NEW YORK CITY: The UN on Tuesday launched a renewed appeal for funding and the political backing to address what it described as the catastrophic humanitarian crisis in Sudan, which has now been locked in civil war for more than 1,000 days.

Speaking at a fundraising event for Sudan in Washington, organized by the US Institute for Peace, the UN under-secretary-general for humanitarian affairs, Tom Fletcher, said the scale of the suffering in Sudan had reached intolerable levels marked by famine, mass displacement and widespread sexual violence against women and girls.

“The horrific humanitarian crisis in Sudan has endured more than 1,000 days — too long,” he said. “Too many days of famine, of brutal atrocities, of lives uprooted and destroyed.”

The global community was now united in its desire to halt the suffering and ensure life-saving aid reaches those most in need, Fletcher said.

“Today we are signaling that the international community will work together to bring this suffering to an end,” he added.

Sudan is a central pillar of the UN’s global humanitarian plan for 2026, which aims to save 87 million lives worldwide, Fletcher explained as he thanked donors, including the US, the EU and the UAE, for stepping forward.
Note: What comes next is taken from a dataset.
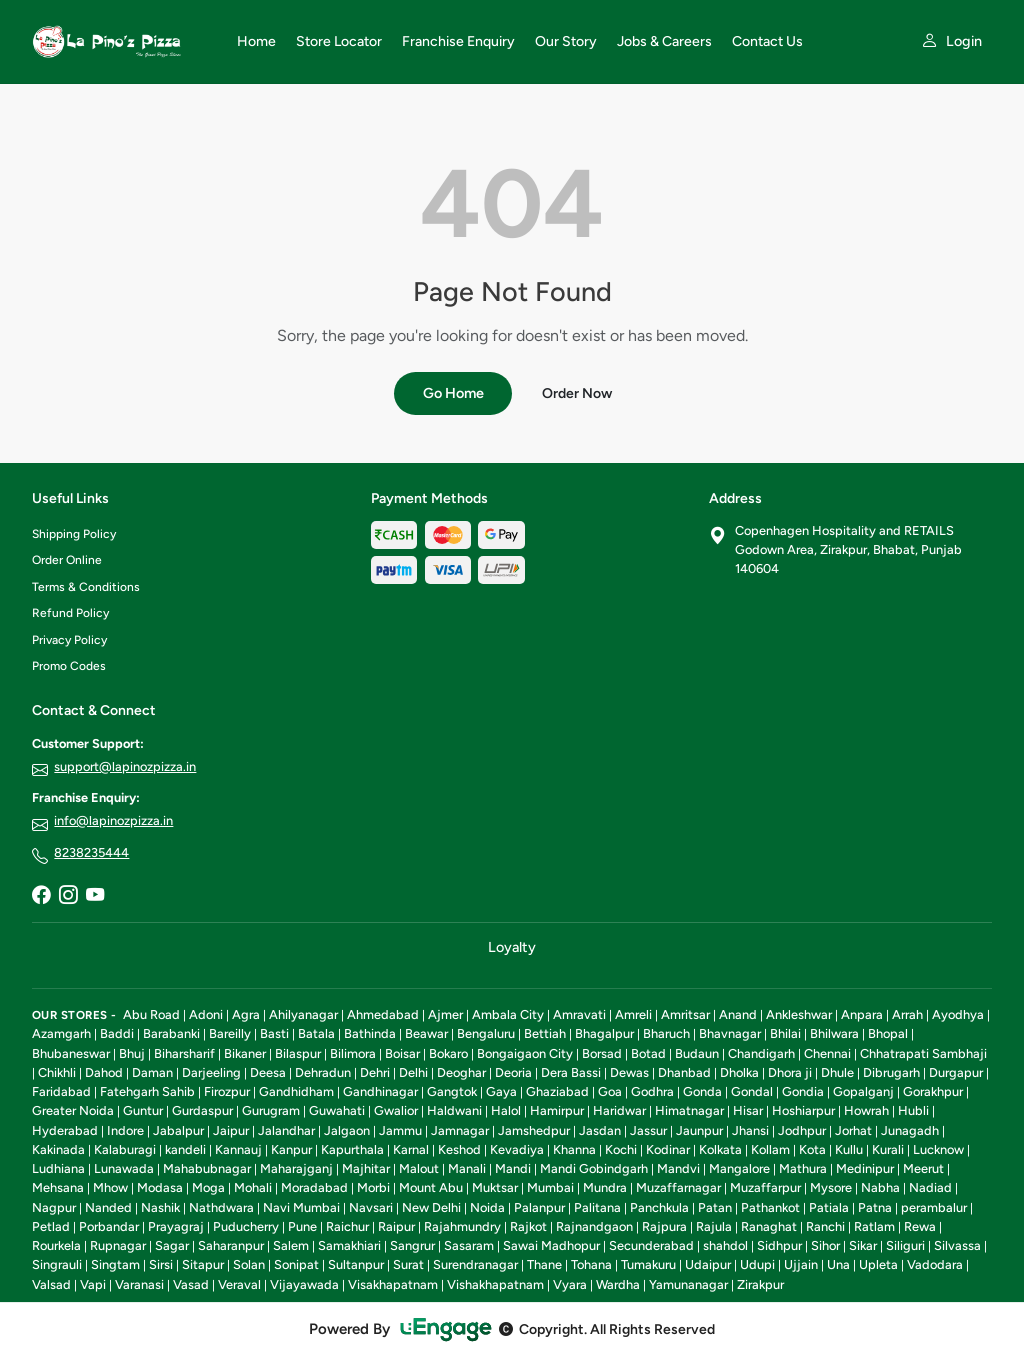 The height and width of the screenshot is (1356, 1024). I want to click on Mundra, so click(605, 1187).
“Sudan is the most important component of that plan,” he said, noting that humanitarian operations there have been chronically underfunded and plagued by danger. “We have lost hundreds of colleagues in Sudan, colleagues of incredible courage.”
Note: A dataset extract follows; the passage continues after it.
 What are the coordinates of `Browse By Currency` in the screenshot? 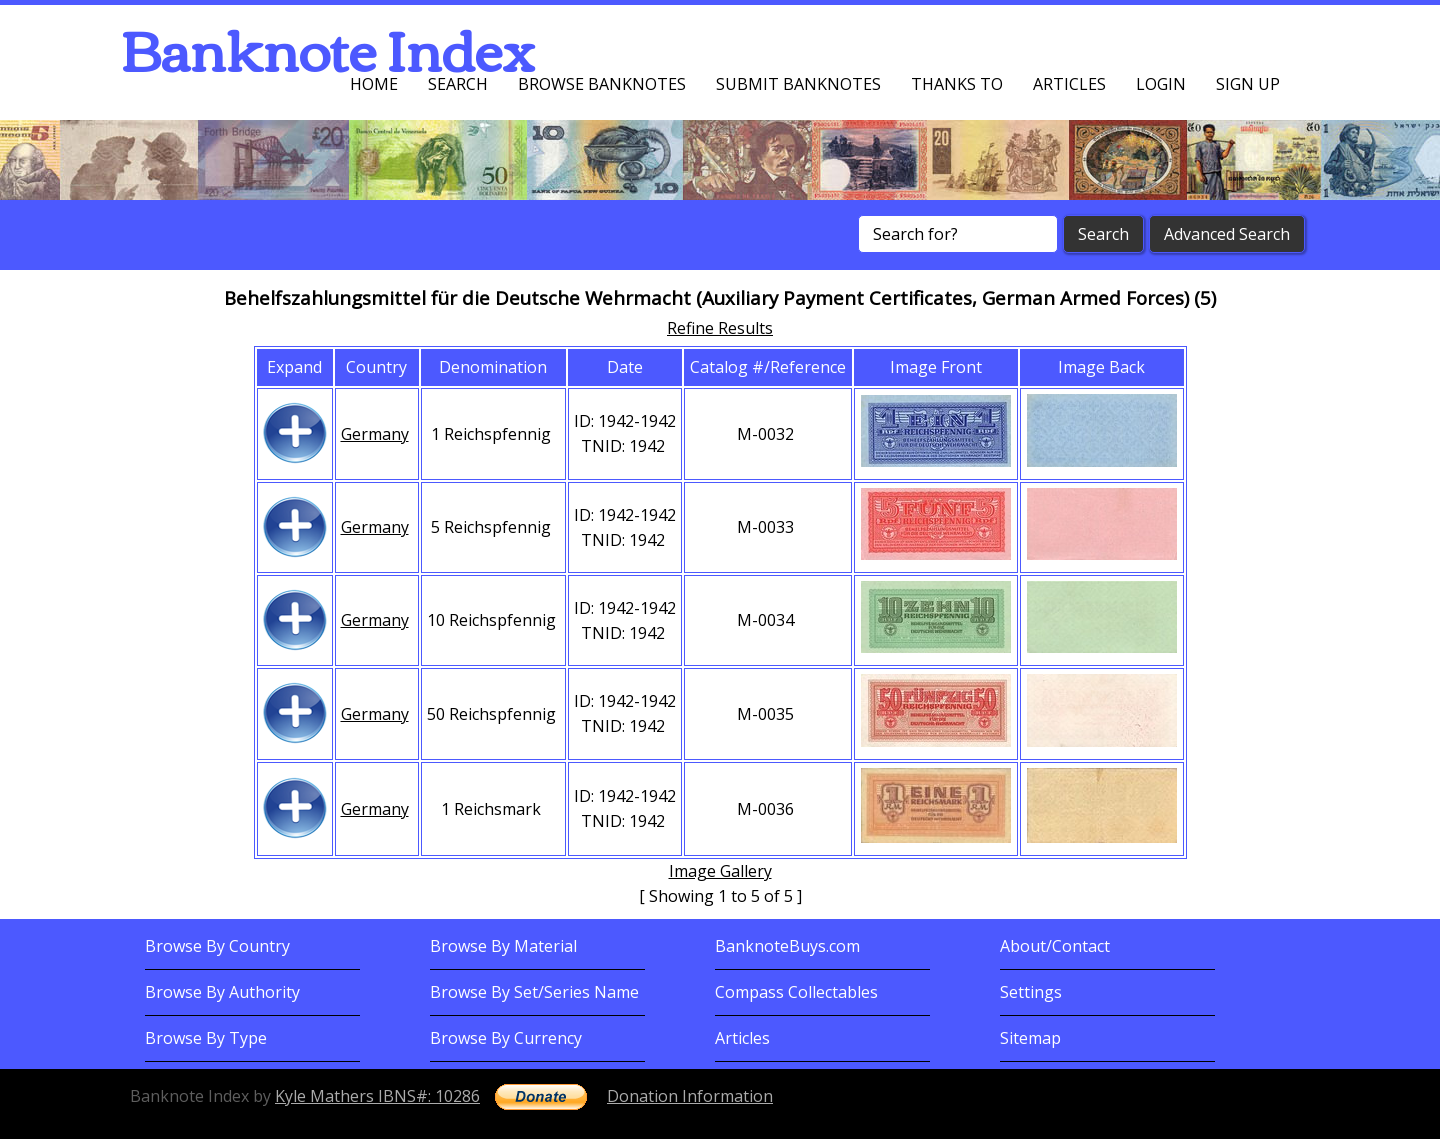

The UN plans to provide food, medicine, water and sanitation services to more than 14 million people across Sudan this year, as well as protection for vulnerable groups, Fletcher said.

He stressed that funding alone would not be sufficient, however, and called for stronger measures to protect civilians and aid workers, secure humanitarian access and support a temporary truce between the warring factions.

“The money is not enough,” he said. “We need the air assets, the security, the medical support for our teams, and the mediation work that has to underpin the access.”

The UN will work, through the Sudan Humanitarian Initiative, with the so-called “Quad” group of international partners (the US, Egypt, Saudi Arabia and the UAE) and others to identify priority areas for urgent action and remove obstacles to the delivery of aid, Fletcher said.

He added that the UN seeks visible progress toward a humanitarian truce in Sudan within the next few weeks, and called for those guilty of any violations in the country to be held accountable.

“We have set a target date of the beginning of Ramadan to make visible progress on this work,” Fletcher said. Ramadan is expected to begin on or around Feb. 17 this year.

Quoting UN Secretary-General Antonio Guterres, he added that the urgency of ending the conflict was growing as the third anniversary of its outbreak on April 15, 2023, approaches.

“The guns must fall silent and a path to peace must be charted,” Fletcher said, adding that the UN fully supports efforts to secure a humanitarian truce and rapidly scale up aid across Sudan.

“Today, we’re saying, ‘Enough.’ Let today be the signal that the world is uniting in solidarity for practical impact.”